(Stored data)

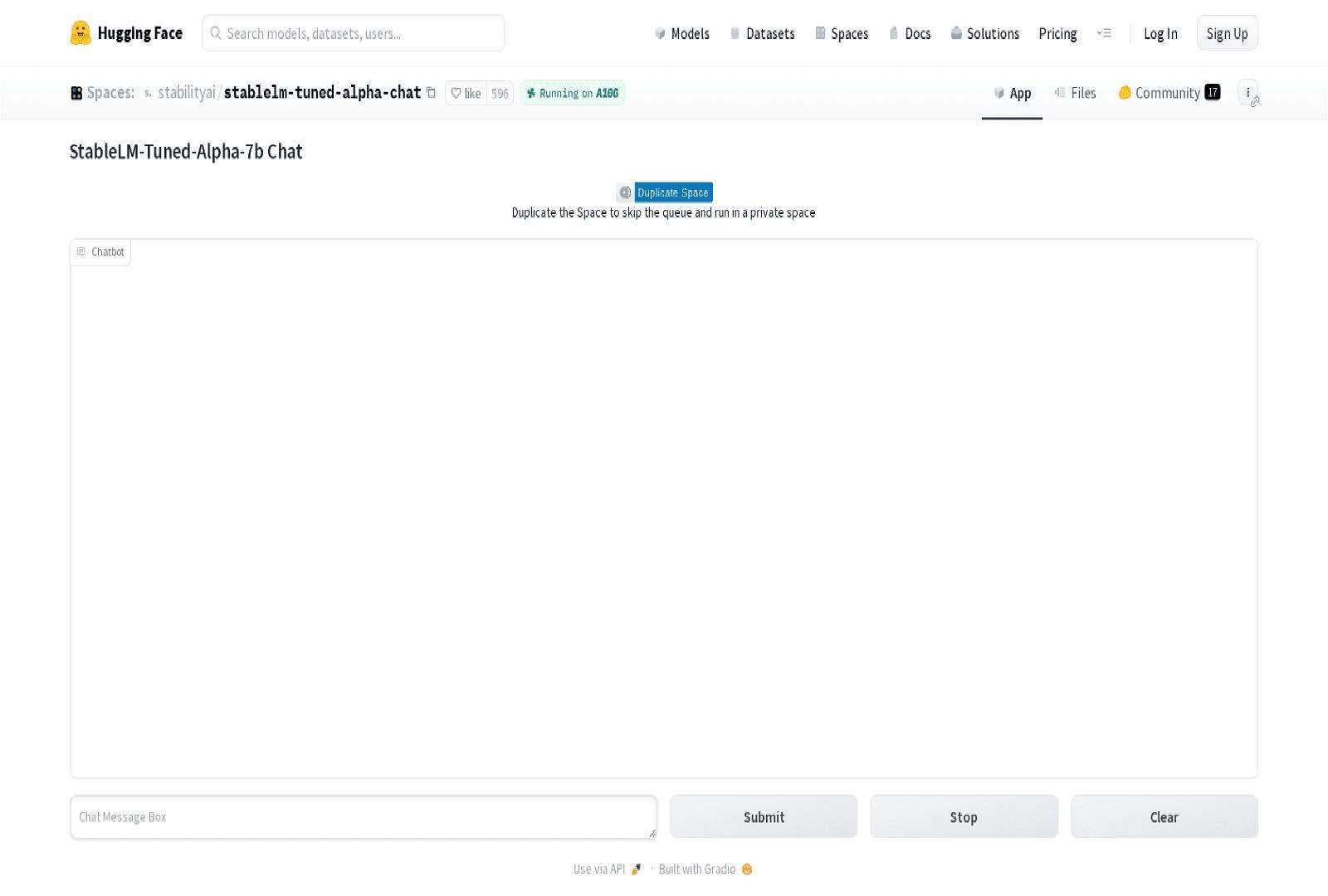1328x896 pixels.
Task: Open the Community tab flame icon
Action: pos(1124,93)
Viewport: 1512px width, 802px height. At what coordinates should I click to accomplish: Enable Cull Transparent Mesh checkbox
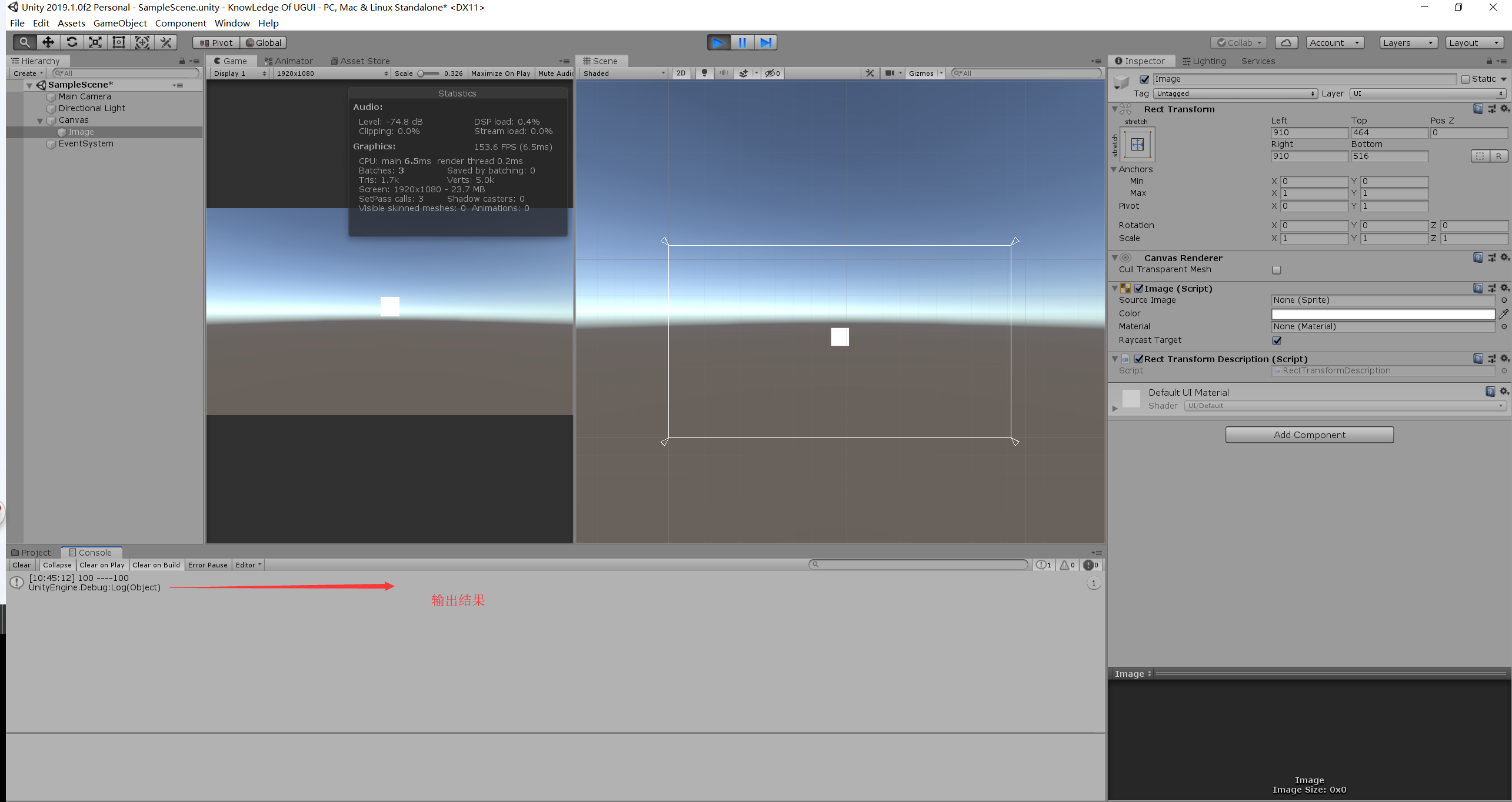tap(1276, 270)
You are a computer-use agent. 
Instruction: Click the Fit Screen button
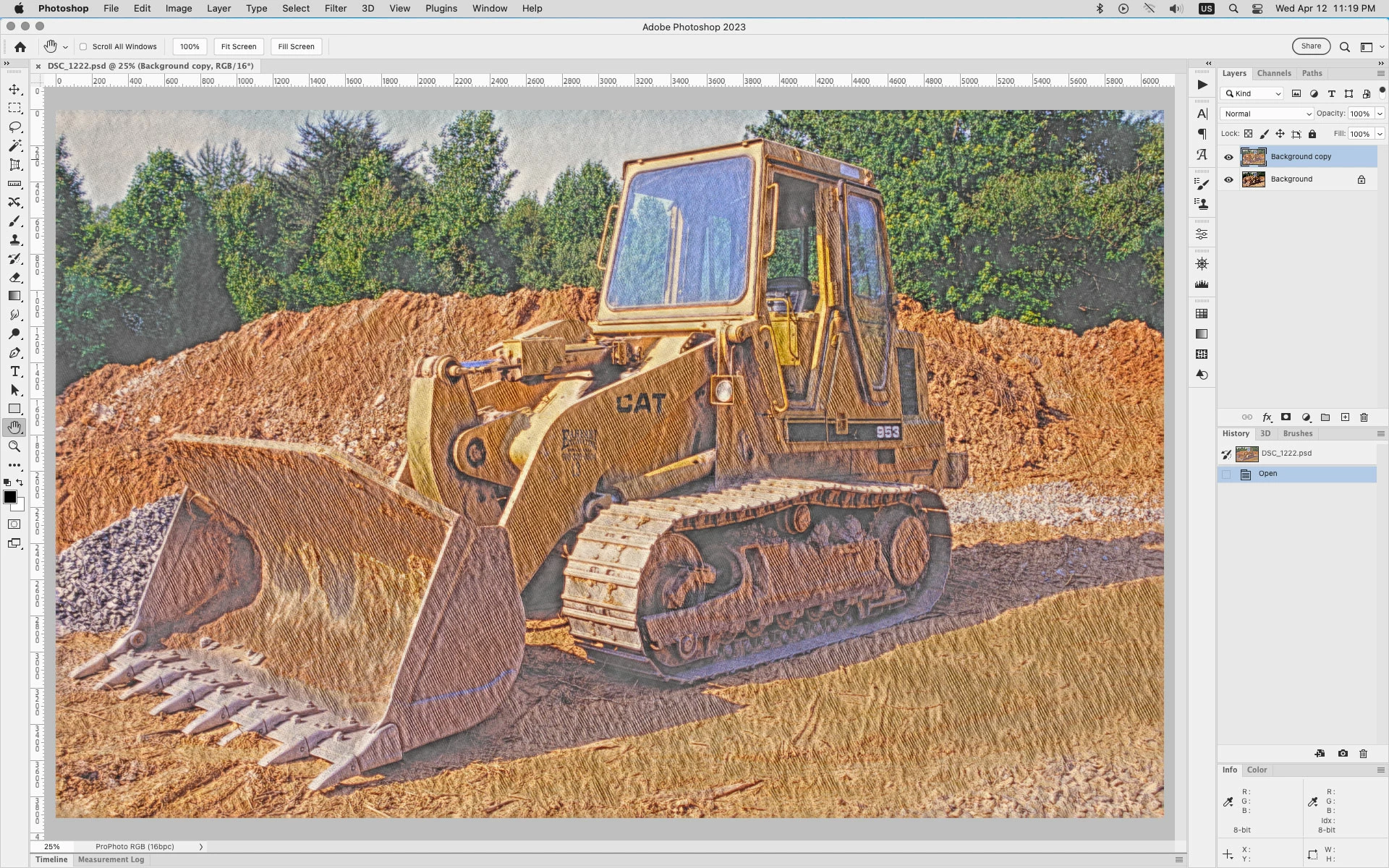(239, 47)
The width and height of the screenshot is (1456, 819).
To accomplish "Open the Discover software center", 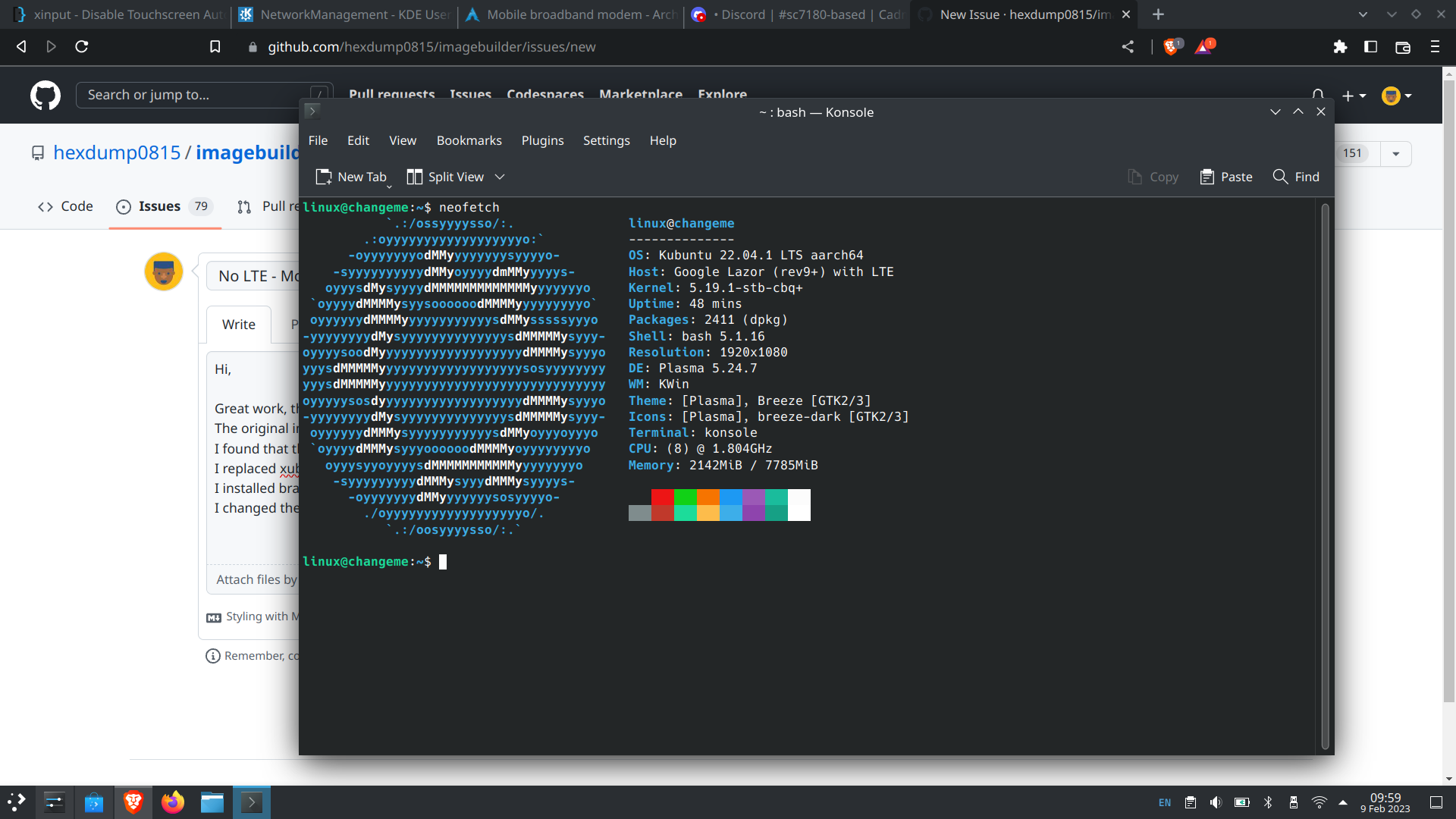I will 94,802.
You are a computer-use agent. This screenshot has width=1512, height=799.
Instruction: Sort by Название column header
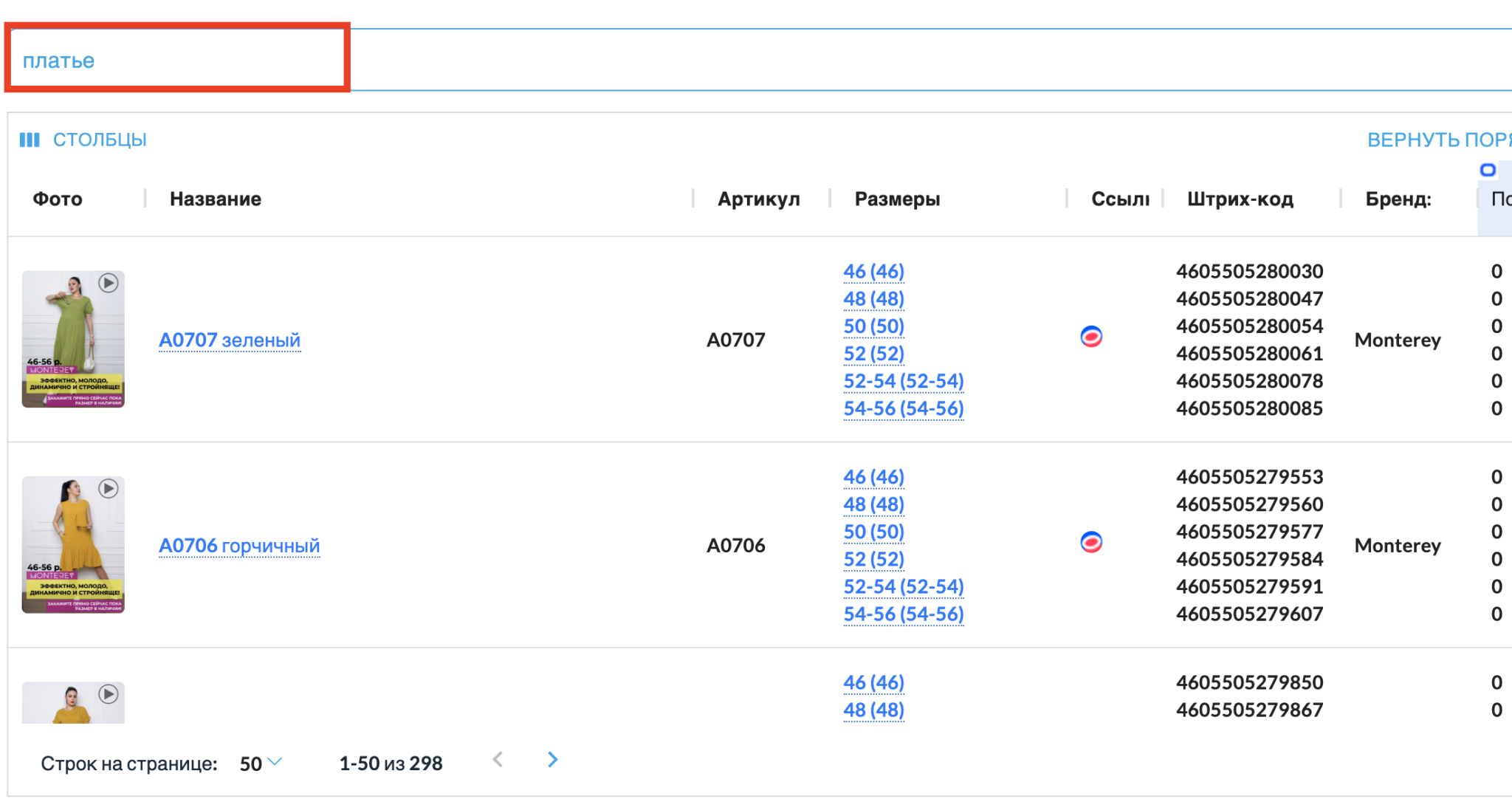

**What to do**
Take every line from the records above that has the word "screenshot" and copy it.

**Result of the task**
The width and height of the screenshot is (1456, 819).
You are a computer-use agent. This screenshot has width=1512, height=799.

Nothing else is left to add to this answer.